Course Listings & Descriptions


BU 151101 Organization and Leadership (6 credits)

In this course, students will study organizational effectiveness. Models and theories of leadership will be used to analyze management and organizational behavior and make recommendations for improvement. Some examples of functional and dysfunctional leadership are examined with specific sensitivity to cross-cultural differences. Team development dynamics and performance are reviewed in the context of identifying best practices to improve individual and team effectiveness in pursuing company or group objectives.


BU 151102 Innovation and Technology Leadership (6 credits)

Technical innovation is very important for the success of any individual or business entity in our day and age. We study innovation in three spheres of a business: product, process, and organization. New information-based systems are changing the business landscape with a lightning speed. Students can gain an appreciation of the efficiencies created through the use of information systems and the use of data to analyze and improve business decisions. Operations management principles are used to develop strategies, processes and operations that take advantage of internet-based solutions.


BU 151103 Accounting and Finance (6 credits)

Students learn to understand, develop and analyze corporate financial statements and accounting reports. Alternative costing methods are examined and used in decision making. Business strategy is designed, and financial projections are made based on the information presented in the financial statements from past performance. Sources of financing are studied, and evaluated for existing or new ventures.


BU 151104 Micro and Macro Economics (6 credits)

WHAT YOU NEED TO DO →
1. Answer these from the course listings:
(a) How many credits is BU 151103 Accounting and Finance worth?
(b) In which three spheres of a business does BU 151102 study innovation?
(c) In BU 151101, examples of functional and dysfunctional leadership are examined with specific sensitivity to what?
2. Transcribe the stretch of the course listings from "Course Listings &" through "Technology Leadership (6 credits)".
Nothing in the records is needed here.

RAW DATA →
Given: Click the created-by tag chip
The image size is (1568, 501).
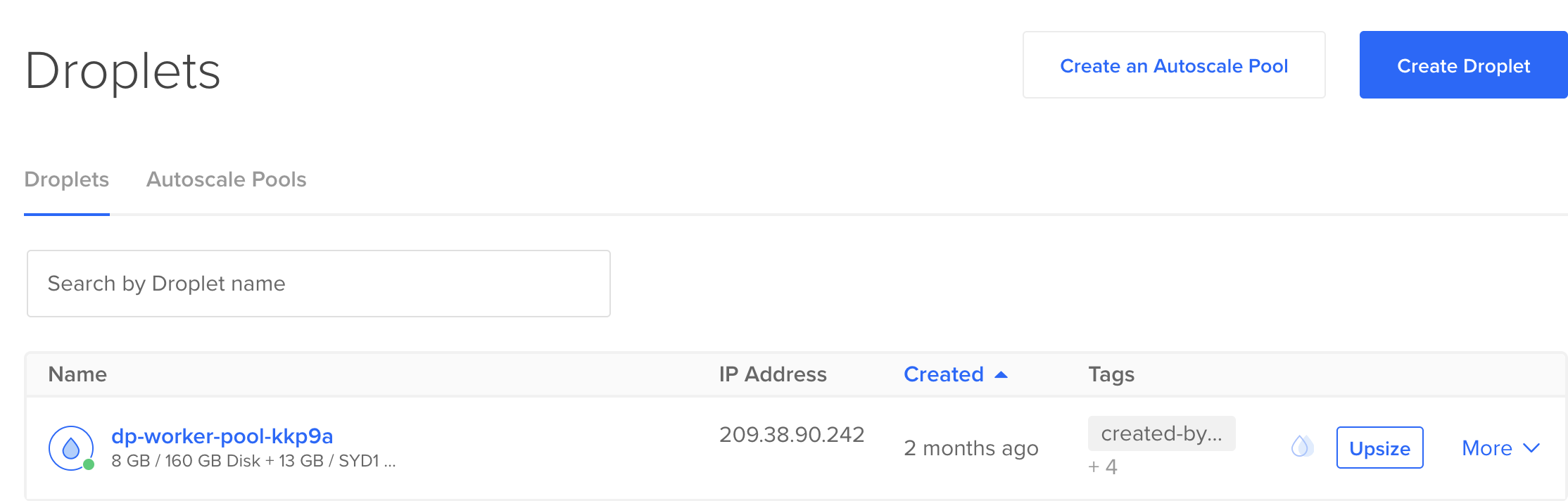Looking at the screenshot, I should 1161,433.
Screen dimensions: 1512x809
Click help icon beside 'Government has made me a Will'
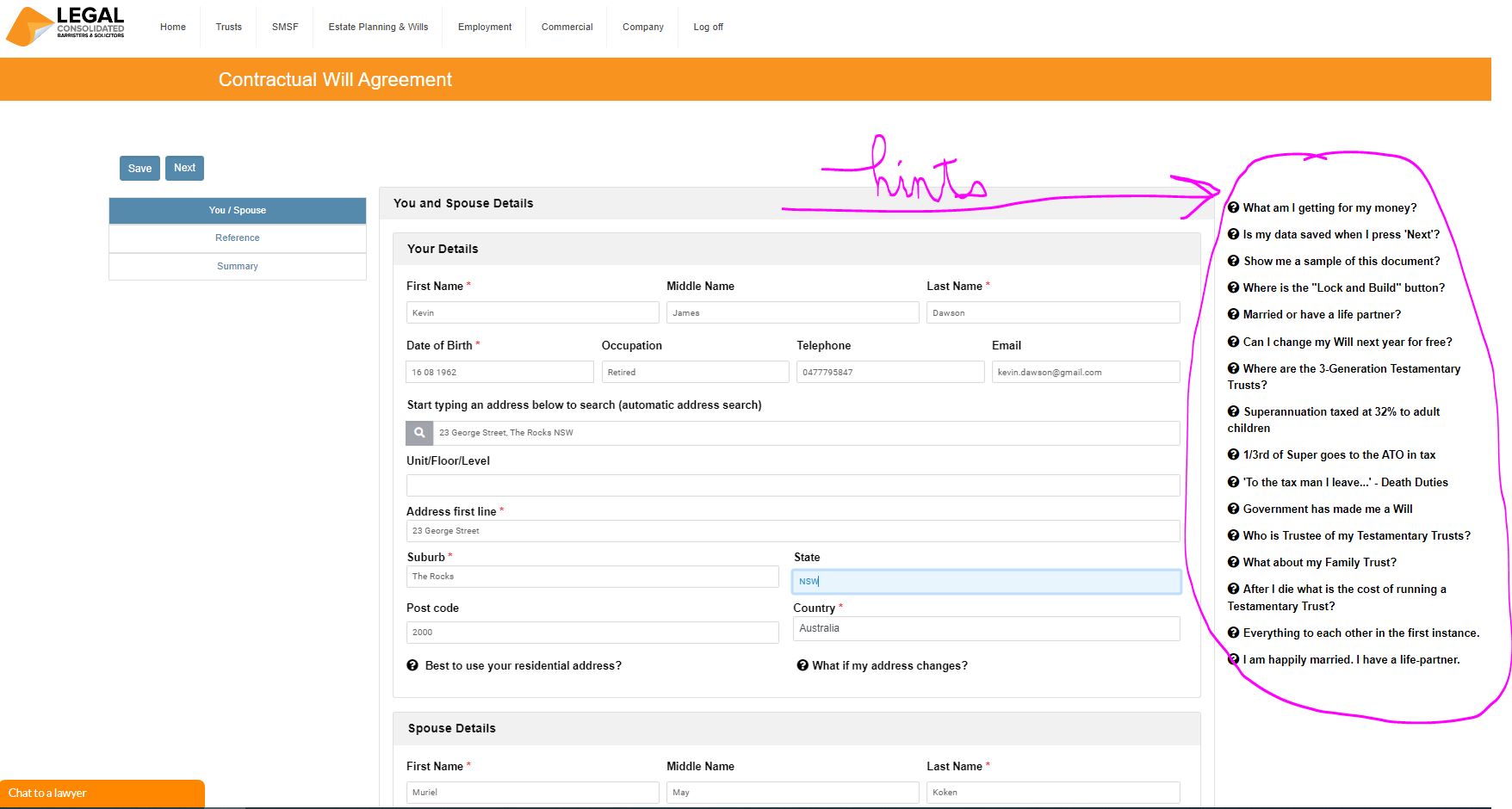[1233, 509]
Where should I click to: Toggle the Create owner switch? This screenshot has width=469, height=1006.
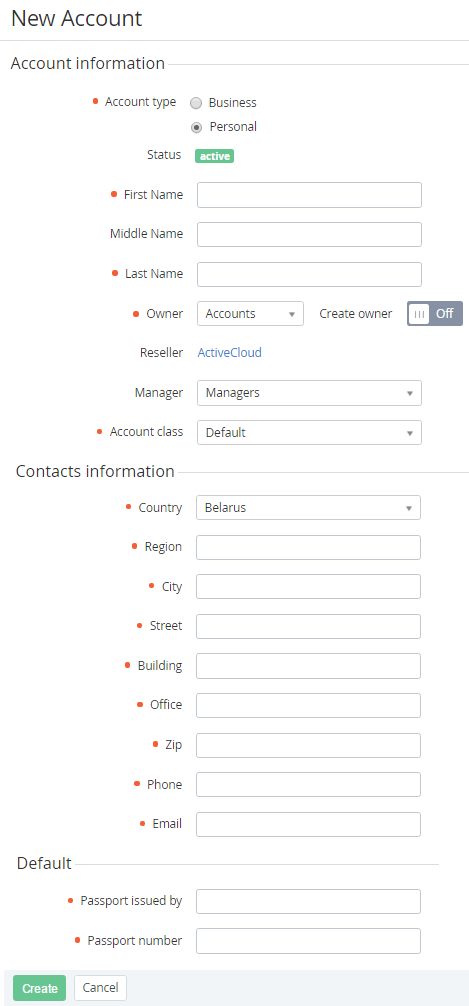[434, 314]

==

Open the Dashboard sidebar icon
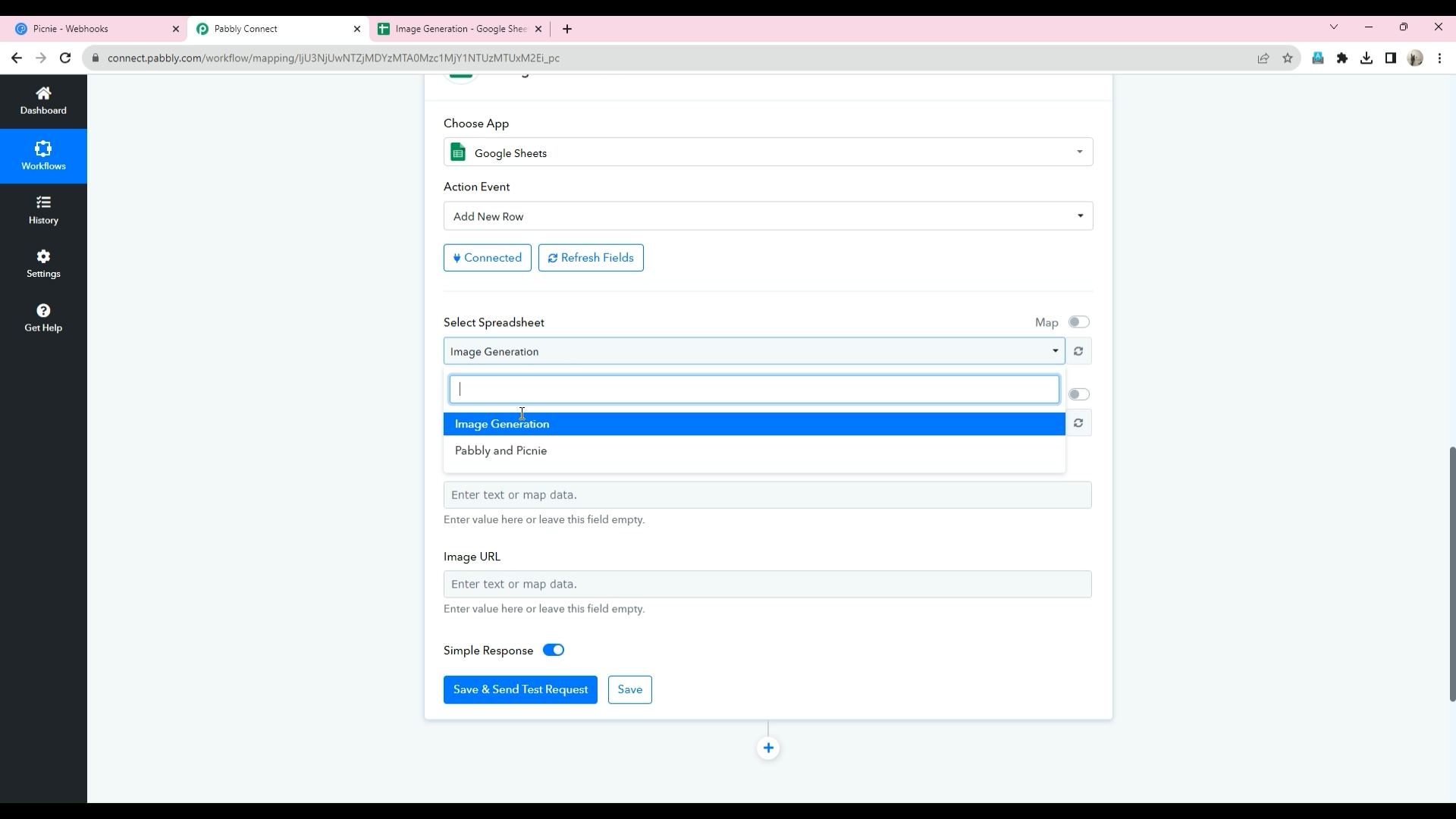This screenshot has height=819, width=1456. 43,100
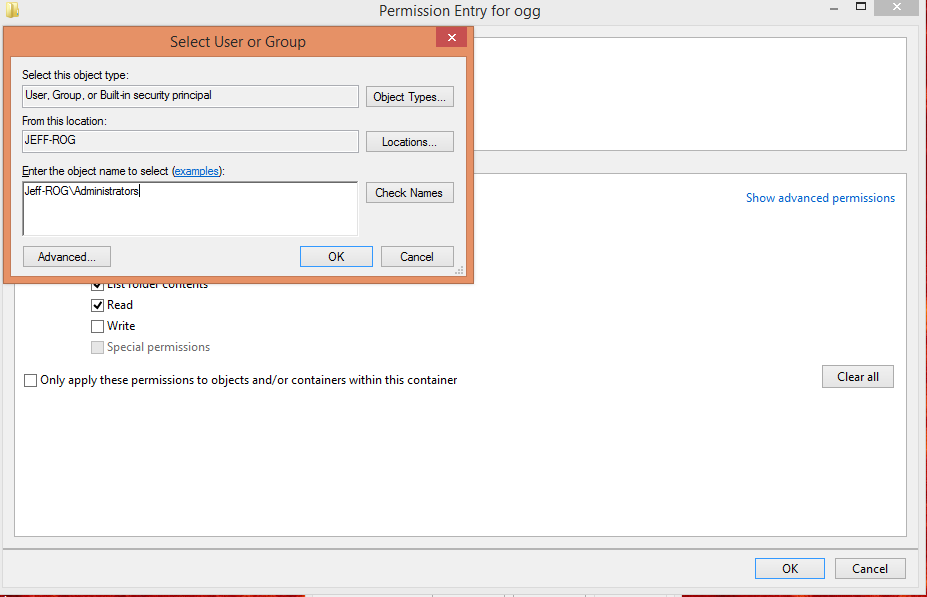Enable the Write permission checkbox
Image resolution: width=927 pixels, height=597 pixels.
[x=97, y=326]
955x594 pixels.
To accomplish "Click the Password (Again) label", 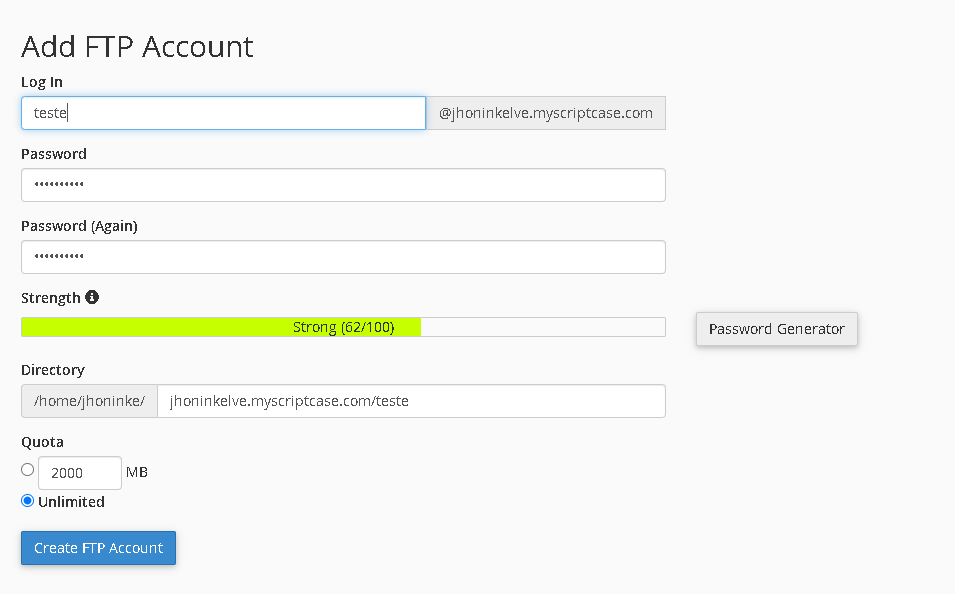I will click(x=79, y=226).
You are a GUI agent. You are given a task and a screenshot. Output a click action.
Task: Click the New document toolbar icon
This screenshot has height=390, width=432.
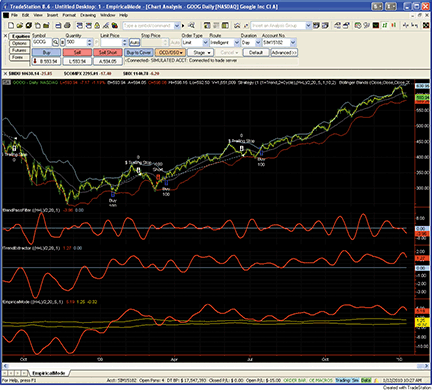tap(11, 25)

--

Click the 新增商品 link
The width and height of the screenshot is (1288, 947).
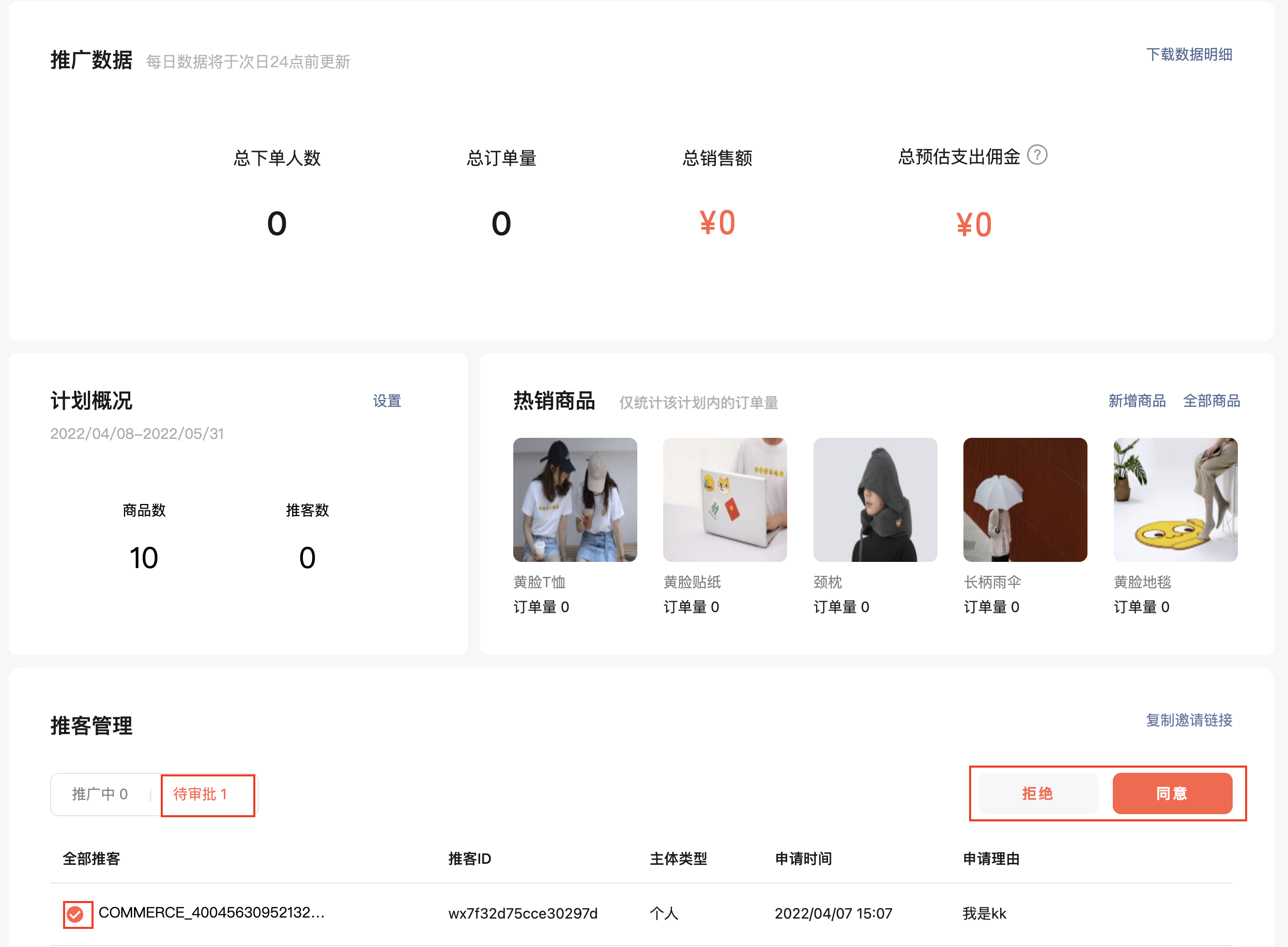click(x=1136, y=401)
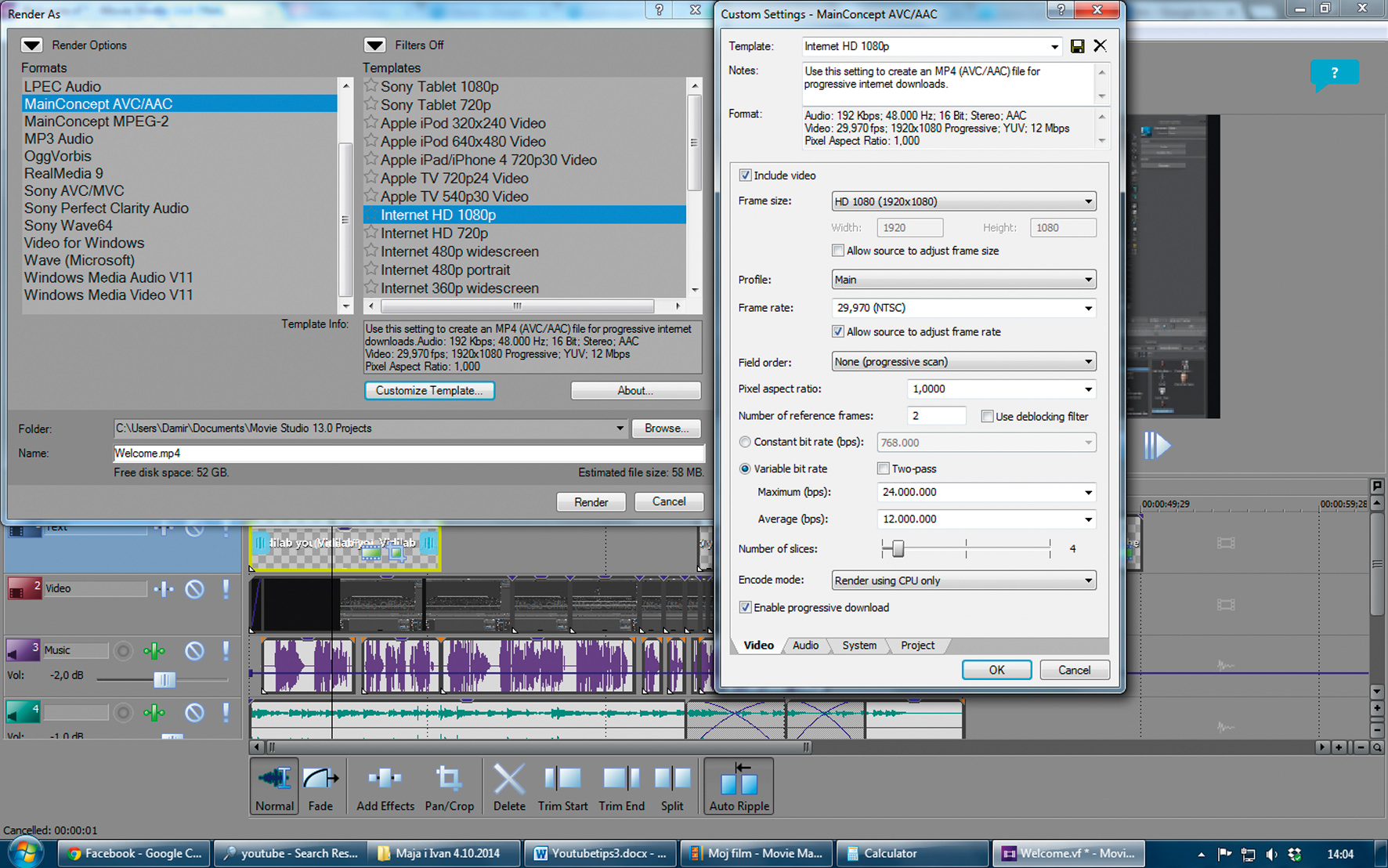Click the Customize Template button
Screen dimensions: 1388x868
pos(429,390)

RESULTS FOR EACH TASK →
1.
(a) 6 credits
(b) Product, process, and organization
(c) Cross-cultural differences

2.
Course Listings & Descriptions


BU 151101 Organization and Leadership (6 credits)

In this course, students will study organizational effectiveness. Models and theories of leadership will be used to analyze management and organizational behavior and make recommendations for improvement. Some examples of functional and dysfunctional leadership are examined with specific sensitivity to cross-cultural differences. Team development dynamics and performance are reviewed in the context of identifying best practices to improve individual and team effectiveness in pursuing company or group objectives.


BU 151102 Innovation and Technology Leadership (6 credits)